The look in Dimitri’s eyes is foreign. Felix scans the lines of his face and realizes that he can no longer read Dimitri’s expressions like he once could. The only thing he sees is pain and resentment, carved in permanent marks.
“Get out of my way, Felix.”
“No. Answer me.”
Dimitri grits his teeth. The hold on his lance tightens, and Felix’s hand goes instinctively to the hilt of his sword. “What is there to answer? They were merely beasts clothed in human skin. Rats awaiting slaughter. I brought justice to the dead.”
“ Justice ? Are you out of your mind?”
Dimitri snarls, a vicious thing. “You wouldn’t understand.”
“Don’t you dare give me that bullshit,” Felix snarls right back. There’s anger and disgust seeping through his words now. “Don’t think for a minute that you’re the only one who has suffered tragedy. Rodrigue — my old man died for you, Dimitri, but you don’t see me baring my sword at your neck!”
“And he’s just another ghost who will haunt me until I die! I’m going to bring him justice too — I’m going to avenge them all. They’re going to pay with their lives, each and every one of them.”
Felix chokes out a laugh, disbelieving. “Dimitri, the dead are just that — dead. When will you understand that? Corpses don’t care whether or not you avenge them! You think my old man would have wanted this? Wanted massacre ? I don’t like it any more than you, but you have to learn to forgive ! To move on!”
Dimitri spins to face him, his eyes frothing with shadows and storms. Haunted by ghosts. “What in the world do you think my forgiveness looks like, Glenn?”
His blood turns to ice. He enunciates, carefully and clearly, “I’m not Glenn, you beast.”
Felix doesn’t expect Dimitri to go suddenly still. His visible eye goes wide, the pupil contracting until it’s a speck in blue skies. He looks confused, lost.

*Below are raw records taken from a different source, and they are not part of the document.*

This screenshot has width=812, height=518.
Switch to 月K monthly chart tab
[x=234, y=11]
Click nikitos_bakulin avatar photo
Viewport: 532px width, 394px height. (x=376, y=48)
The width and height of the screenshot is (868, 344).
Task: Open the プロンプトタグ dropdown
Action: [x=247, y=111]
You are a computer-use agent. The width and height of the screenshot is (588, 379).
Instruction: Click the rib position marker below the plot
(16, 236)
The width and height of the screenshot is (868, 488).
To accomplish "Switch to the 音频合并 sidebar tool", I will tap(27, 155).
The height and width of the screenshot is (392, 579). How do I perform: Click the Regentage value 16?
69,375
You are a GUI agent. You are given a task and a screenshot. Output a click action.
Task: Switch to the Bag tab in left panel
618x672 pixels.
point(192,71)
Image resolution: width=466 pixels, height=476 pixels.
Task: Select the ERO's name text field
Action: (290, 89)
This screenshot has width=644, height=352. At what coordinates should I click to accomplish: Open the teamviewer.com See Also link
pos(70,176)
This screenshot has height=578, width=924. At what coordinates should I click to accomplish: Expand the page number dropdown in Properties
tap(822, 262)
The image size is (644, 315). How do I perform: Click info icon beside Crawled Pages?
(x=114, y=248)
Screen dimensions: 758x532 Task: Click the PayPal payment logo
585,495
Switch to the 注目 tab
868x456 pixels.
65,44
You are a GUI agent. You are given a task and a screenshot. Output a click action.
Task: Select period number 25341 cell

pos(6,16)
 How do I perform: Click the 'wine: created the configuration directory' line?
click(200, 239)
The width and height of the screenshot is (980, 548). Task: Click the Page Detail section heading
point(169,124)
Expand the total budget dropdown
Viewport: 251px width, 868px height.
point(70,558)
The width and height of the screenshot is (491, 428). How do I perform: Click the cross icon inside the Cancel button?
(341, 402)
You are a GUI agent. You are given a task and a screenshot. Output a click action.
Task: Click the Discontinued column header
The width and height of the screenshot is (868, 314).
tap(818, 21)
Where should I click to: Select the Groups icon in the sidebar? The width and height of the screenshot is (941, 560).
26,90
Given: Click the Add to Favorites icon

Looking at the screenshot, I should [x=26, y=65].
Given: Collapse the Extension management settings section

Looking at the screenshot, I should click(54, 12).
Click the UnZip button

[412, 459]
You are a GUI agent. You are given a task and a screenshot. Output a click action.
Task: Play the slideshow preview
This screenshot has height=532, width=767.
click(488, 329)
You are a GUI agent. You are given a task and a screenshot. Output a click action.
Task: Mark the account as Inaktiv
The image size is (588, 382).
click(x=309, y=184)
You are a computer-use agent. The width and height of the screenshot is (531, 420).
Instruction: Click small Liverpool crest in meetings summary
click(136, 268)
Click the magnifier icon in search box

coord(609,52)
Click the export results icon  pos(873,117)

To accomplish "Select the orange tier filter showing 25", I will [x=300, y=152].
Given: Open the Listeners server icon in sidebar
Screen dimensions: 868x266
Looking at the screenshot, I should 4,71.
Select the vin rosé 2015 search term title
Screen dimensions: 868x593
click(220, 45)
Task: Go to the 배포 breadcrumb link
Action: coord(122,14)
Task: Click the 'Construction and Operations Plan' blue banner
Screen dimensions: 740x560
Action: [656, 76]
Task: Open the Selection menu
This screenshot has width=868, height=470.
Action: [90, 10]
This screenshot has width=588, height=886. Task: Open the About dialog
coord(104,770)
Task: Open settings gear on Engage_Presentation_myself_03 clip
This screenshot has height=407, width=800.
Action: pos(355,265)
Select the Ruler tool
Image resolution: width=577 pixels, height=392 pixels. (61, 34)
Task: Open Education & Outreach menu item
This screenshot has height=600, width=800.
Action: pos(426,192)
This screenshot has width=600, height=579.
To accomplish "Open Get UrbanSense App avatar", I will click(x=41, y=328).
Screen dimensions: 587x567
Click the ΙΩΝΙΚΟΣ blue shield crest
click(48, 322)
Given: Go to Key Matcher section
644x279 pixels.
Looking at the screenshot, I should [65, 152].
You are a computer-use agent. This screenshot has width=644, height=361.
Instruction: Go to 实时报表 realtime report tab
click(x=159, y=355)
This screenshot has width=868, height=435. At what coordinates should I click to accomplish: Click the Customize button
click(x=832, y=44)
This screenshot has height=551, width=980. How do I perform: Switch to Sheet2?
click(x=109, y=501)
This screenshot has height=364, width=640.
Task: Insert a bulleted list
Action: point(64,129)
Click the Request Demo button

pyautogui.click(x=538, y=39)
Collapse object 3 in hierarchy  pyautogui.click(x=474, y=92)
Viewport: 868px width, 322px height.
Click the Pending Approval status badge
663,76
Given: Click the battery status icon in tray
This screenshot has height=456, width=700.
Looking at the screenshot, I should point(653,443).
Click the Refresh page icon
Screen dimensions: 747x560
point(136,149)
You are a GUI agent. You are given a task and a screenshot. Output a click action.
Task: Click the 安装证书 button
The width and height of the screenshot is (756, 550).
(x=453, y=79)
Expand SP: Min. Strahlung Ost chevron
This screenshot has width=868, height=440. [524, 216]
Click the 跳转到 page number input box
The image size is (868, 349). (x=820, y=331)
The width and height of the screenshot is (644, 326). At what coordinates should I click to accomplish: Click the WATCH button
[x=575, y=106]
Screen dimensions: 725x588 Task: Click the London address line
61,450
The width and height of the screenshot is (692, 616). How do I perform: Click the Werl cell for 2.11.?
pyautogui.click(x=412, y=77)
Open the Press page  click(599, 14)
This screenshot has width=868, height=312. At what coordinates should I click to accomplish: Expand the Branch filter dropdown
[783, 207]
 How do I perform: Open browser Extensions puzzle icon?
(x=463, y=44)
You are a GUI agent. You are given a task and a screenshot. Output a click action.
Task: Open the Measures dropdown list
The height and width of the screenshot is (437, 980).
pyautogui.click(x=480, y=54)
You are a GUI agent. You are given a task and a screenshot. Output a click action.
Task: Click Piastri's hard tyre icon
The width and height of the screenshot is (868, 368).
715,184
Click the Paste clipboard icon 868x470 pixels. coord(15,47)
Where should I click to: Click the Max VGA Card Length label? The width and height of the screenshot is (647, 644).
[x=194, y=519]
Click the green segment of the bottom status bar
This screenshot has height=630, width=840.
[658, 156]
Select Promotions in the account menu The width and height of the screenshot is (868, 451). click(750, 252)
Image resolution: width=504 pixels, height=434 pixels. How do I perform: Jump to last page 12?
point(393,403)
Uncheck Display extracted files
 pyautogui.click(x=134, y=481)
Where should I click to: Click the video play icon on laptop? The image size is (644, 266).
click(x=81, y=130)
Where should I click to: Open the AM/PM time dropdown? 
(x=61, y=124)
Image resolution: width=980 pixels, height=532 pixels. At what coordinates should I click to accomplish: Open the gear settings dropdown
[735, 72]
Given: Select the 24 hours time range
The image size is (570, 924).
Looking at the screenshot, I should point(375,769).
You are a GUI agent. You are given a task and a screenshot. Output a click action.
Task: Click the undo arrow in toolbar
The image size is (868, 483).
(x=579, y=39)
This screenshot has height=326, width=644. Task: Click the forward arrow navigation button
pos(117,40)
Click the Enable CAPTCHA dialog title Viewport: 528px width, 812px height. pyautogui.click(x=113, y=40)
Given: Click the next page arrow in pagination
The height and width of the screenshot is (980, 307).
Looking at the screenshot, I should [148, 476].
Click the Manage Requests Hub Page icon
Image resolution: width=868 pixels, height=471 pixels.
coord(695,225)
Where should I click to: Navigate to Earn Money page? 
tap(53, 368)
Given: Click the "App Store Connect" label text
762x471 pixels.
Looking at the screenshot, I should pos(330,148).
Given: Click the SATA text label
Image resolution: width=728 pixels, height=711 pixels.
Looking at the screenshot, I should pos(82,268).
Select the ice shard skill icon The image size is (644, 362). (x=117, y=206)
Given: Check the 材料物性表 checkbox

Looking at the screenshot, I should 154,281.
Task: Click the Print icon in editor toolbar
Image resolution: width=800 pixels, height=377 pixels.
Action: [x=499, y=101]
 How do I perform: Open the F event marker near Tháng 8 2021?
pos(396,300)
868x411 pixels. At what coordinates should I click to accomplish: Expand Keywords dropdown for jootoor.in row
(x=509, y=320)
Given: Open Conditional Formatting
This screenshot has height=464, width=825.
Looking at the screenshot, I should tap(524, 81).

All there and then gone. He shrinks back, his next words biting and sharp.
“Why do you bother, Felix,” he growls, animalistic. “Spare me your useless chatter. You were the one who said I was a monster, all that time ago. A beast. I guess you were right. I’m only sorry it took me this long to realize.”
Felix watches as he turns, shoulders hunched. He listens to the echo of armored boots clicking away, biting his lip so hard that it bleeds. His hands are white-knuckled on the hilt of his sword, words caught in his throat.
For all of Felix’s insults and sharp retorts, he never could say the truth.
“You’re broken,” he says to the empty air, after Dimitri has turned the corner. A hollow laugh escapes his lips. “You’re so broken , Dimitri.”
monster
His eyes are dull, his gaze digging into the cracks on the floor.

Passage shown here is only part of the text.